Given request a » Render every one of the records that follow the Weights & Biases notebook excerpt as a JSON list of strings, one string per line, skipping blank lines and leaving the pictures out.

Given text »
-=-=-

Weights & Biases is one of the great tools for Building better models faster with experiment tracking, dataset versioning, and model management. It will help us track our model and see how it is doing in training.

In [None]:
# Save train data to W&B Artifacts
run = wandb.init(project="TwitterNLP",
                 name='training_data',
                 anonymous=anony,
                 config=CONFIG)

artifact = wandb.Artifact(name='training_data',
                          type='dataset')

# I have added the file
artifact.add_file('./twitter_preproccessed_datasets/training_datasets/train.csv')

wandb.log_artifact(artifact)
wandb.finish()

In [None]:
# Initialize the variables
TRAIN_EXAMPLES = train.shape[0]
DEVELOPMENT_EXAMPLES = dev.shape[0]
TEST_EXAMPLES = test.shape[0]
LEARNING_RATE = 1e-3
WEIGHT_DECAY = 1e-4
DROP_RATE = 0.2
BATCH_SIZE = 128
NUM_EPOCHS = 15
L1_REGU = 0.01

**Create Directories**

In [None]:
MODELING = 'model_and_metadata'
MODEL_DIR = 'model'
CHECKPOINT = 'checkpoints'

if not os.path.isdir(MODELING):
    os.mkdir(MODELING)
if not os.path.isdir(os.path.join(MODELING, MODEL_DIR)):
    os.mkdir(os.path.join(MODELING, MODEL_DIR))
if not os.path.isdir(os.path.join(MODELING, CHECKPOINT)):
    os.mkdir(os.path.join(MODELING, CHECKPOINT))

-=-=-

Given records »
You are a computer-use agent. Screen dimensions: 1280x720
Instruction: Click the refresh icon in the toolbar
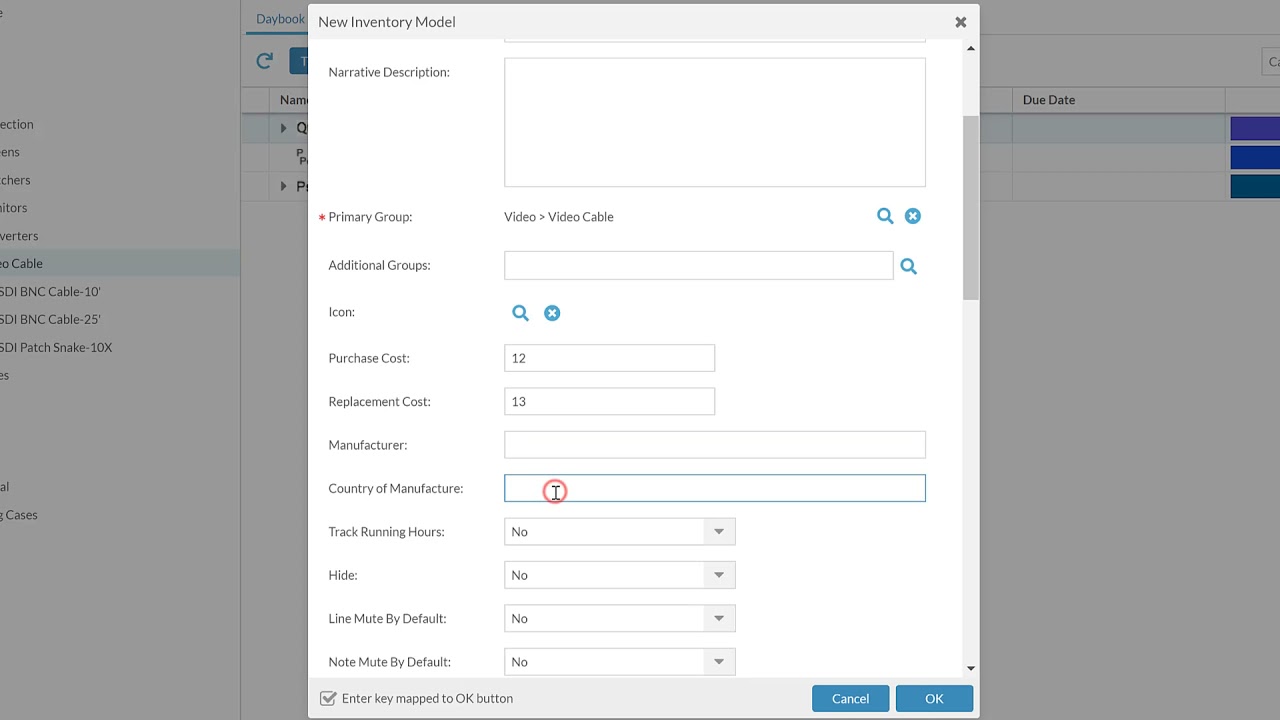[x=265, y=61]
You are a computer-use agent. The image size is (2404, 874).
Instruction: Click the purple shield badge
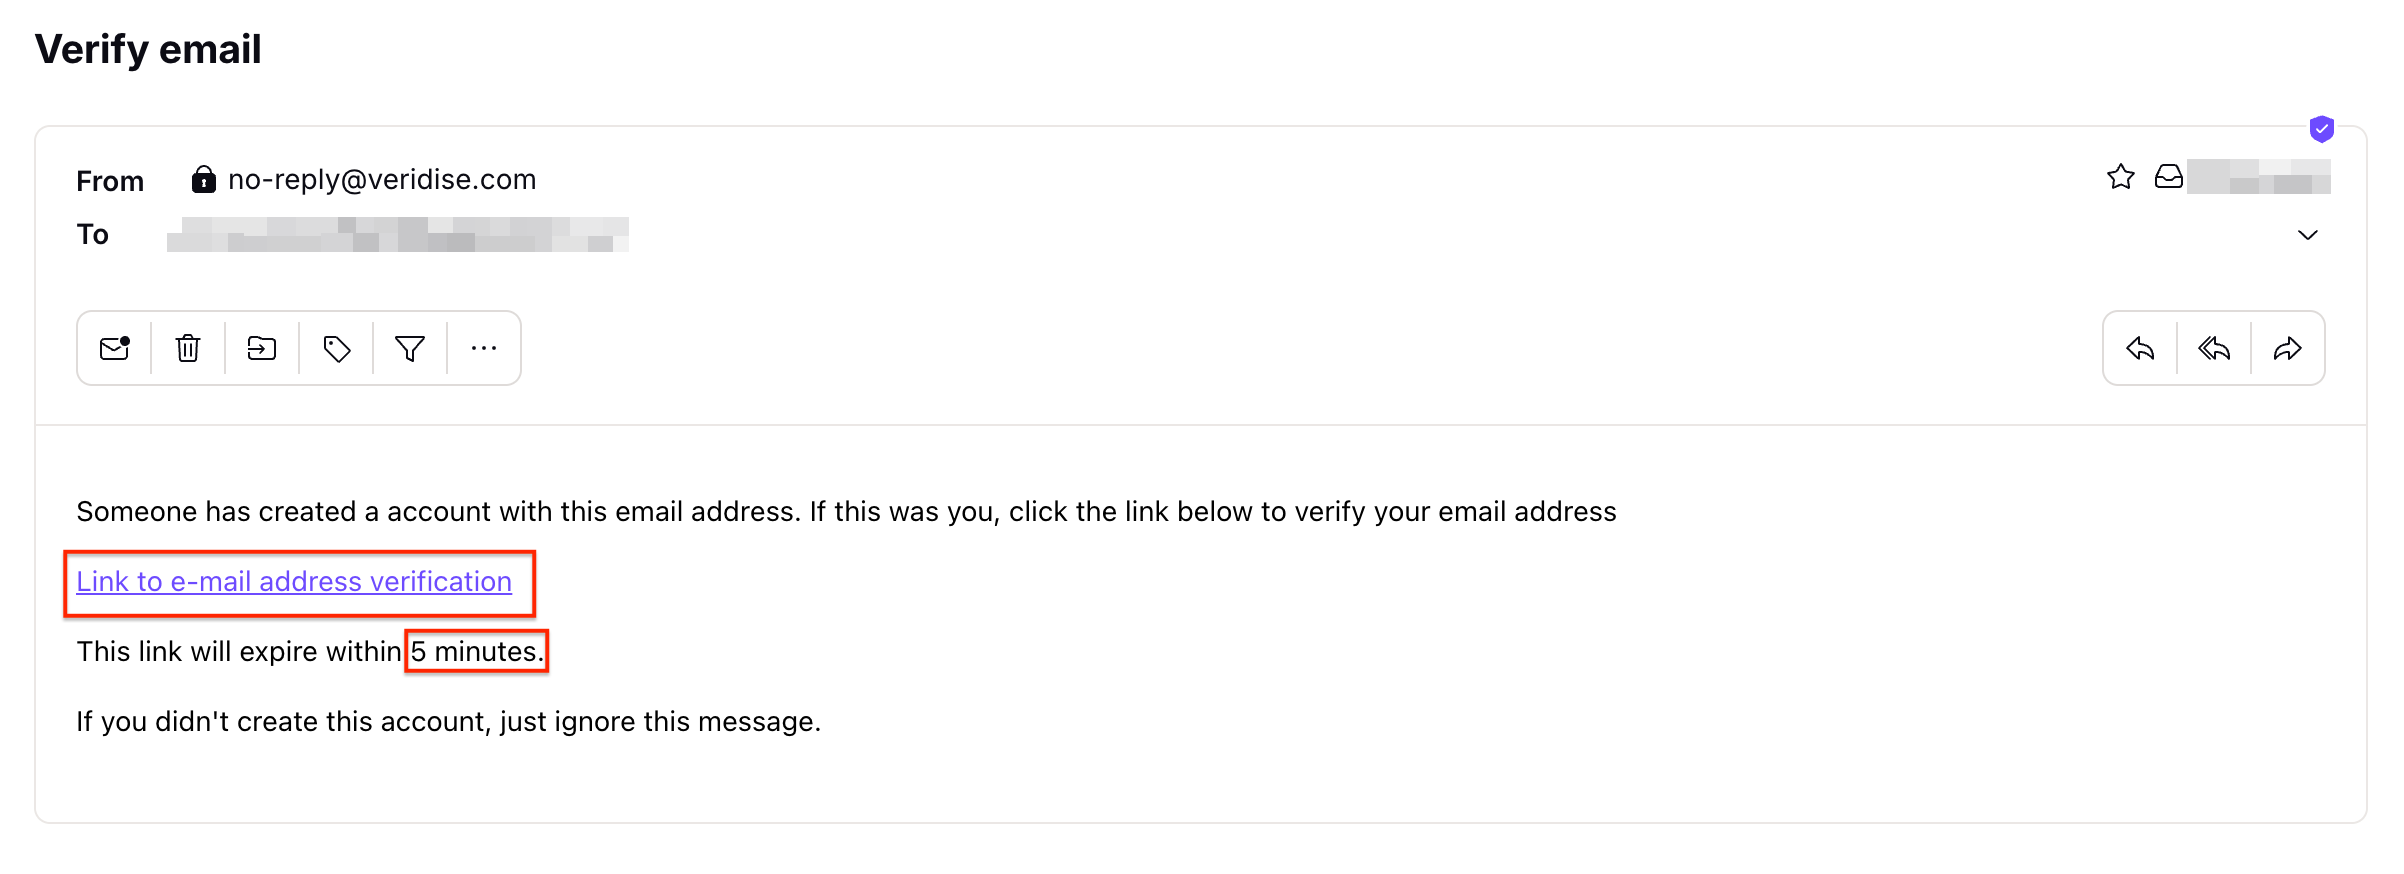[2322, 129]
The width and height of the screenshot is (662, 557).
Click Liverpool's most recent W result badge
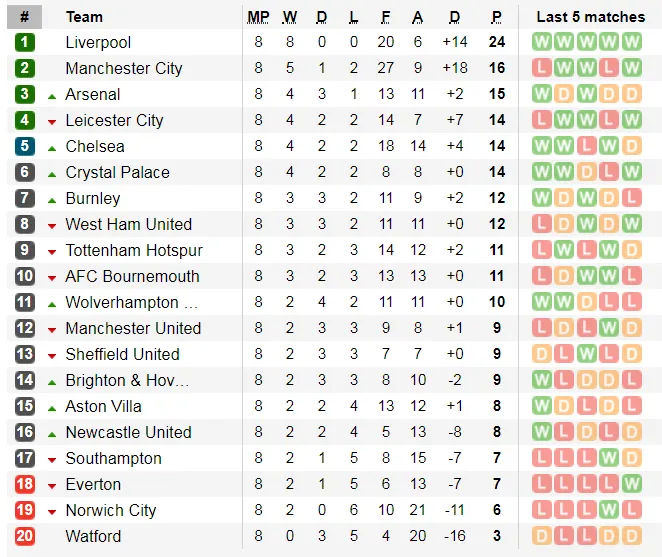(631, 42)
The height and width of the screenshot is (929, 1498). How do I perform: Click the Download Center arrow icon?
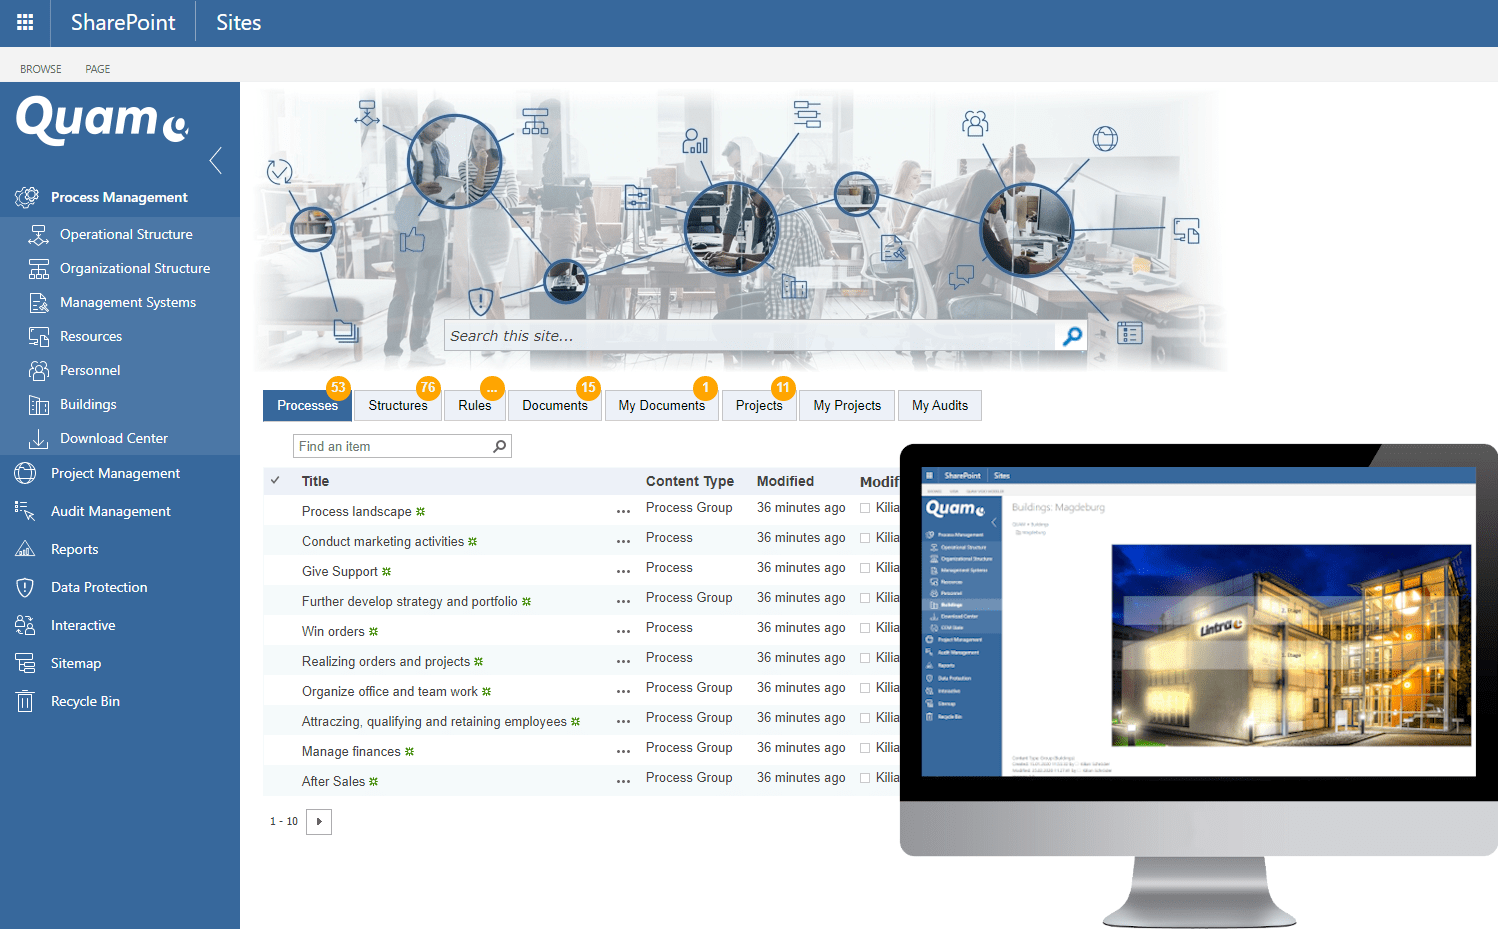pos(38,439)
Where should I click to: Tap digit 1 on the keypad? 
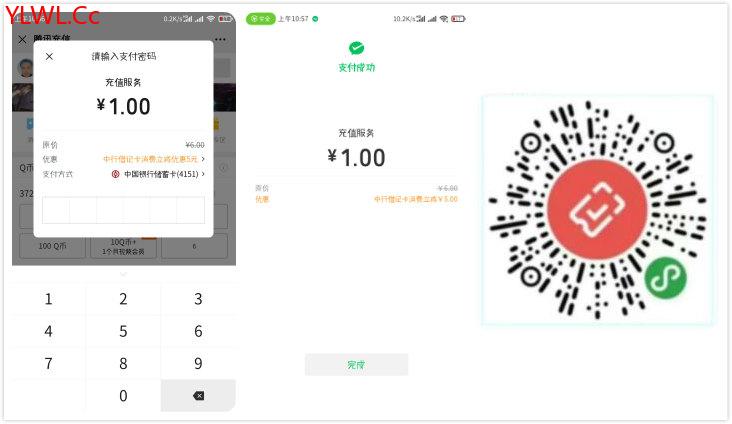pyautogui.click(x=49, y=299)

-=-=-

Given request b » Carry on writing the Weights & Biases training notebook, starting after its directory-creation code.

Final result a »
[
  "You are a computer-use agent. Screen dimensions: 1280x720",
  "Instruction: Click the refresh icon in the toolbar",
  "[x=265, y=61]",
  "You are a computer-use agent. The image size is (2404, 874).",
  "Instruction: Click the purple shield badge",
  "[2322, 129]",
  "The width and height of the screenshot is (662, 557).",
  "Click Liverpool's most recent W result badge",
  "(631, 42)",
  "The height and width of the screenshot is (929, 1498). How do I perform: Click the Download Center arrow icon?",
  "pos(38,439)",
  "Where should I click to: Tap digit 1 on the keypad? ",
  "pyautogui.click(x=49, y=299)"
]

Final result b »
In [None]:
def train_and_evaluate(train_path: Text, 
                       dev_path: Text,
                       with_label: Optional[bool],
                       batch_size: int,
                       epochs: int,
                       dropout: float,
                       n_grams_dense_units: List[int],
                       l1_reg: float,
                       lr: float,
                       weight_decay: float,
                       model_dir: Text,
                       checkpoint_path: Text,
                       start_from_latest_checkpoint: Optional[bool]=False
                      ) -> None:
    """
    | Train & Evaluate function is responsible for training and evaluating the model
    | in a distributed manner. After finishing training, it will save the model for serving.
    Args:
        train_path [Text]: Path where we're going to retrieve our training data.
        dev_path [Text]: Path where we're going to retrieve our development data.
        with_label [Optional[bool]]: whether the dataset has label or not. (Default: True) 
        batch_size [int]: numbers of example per batch.
        epochs [int]: numbers of times proving the data for training.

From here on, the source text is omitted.